To further elucidate the matter, let’s look at a colonoscopy, of which there are nearly 2 million performed annually in the U.S. How would a colonoscopy manifest in claims data?
- You will almost certainly get a claim for the professional services of the provider performing the procedure.
- You might have a separate institutional claim for the hospital or outpatient surgery center where the procedure occurred, but that might be bundled in the professional claim.
- You might have a separate claim for the anesthesia administered during the procedure. It might come from a third party anesthesia group, or the hospital/surgery center where the procedure occurred. It also might be bundled in the institutional claim or the professional claim above. And the nature of the anesthesia provided can vary greatly depending on the patient’s risk factors.
- You might, depending on how the procedure goes, have pathology or lab services related to the colonoscopy. Those could be performed at the site of the procedure, or could be done at a separate third party lab. That could show up in the professional claim for the procedure, a separate professional claim from a third party or be issued as part of the institutional claim. It also could show a date of service or site of service that is completely separate from the date or site of service of the procedure itself.
In addition to paying attention to all of the above, you can’t forget about the general noise you will always encounter in any claims analysis:
- What if the patient had another procedure on the same day, like an allergy shot or blood draw for a reason completely unrelated to the colonoscopy? How would you know if it’s related or not? And, if not, how would you filter it out?

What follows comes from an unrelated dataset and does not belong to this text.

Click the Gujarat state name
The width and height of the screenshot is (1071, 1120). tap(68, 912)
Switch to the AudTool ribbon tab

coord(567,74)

- What if some of the claims for the procedure are missing from your dataset? How do you get the complete picture if parts of the dataset are missing?
- What if two of the claims for the procedure have the same procedure code? How do you ensure you’re not double-counting?
- What do you do when you see conflicting information in the claims, like a different date or site of service?
Even with such a routine and common procedure, there are dozens of different ways the claims might manifest for any particular patient. You either spend a lot of time trying to account for every single edge case, or you simply accept the fact that there is a degree of error in your answer.
Visits makes these analyses easier because we look at each claim within the context of its surrounding claims. Visits takes all these edge cases into account, at scale, so that the user can stop thinking about the inherent complexity of claims and instead focus on the analysis at hand. With Visits, you can look at events, which is how humans think about healthcare activity, as opposed to struggling with the difficulty of trying to group related claims that do not have an explicit connection to one another.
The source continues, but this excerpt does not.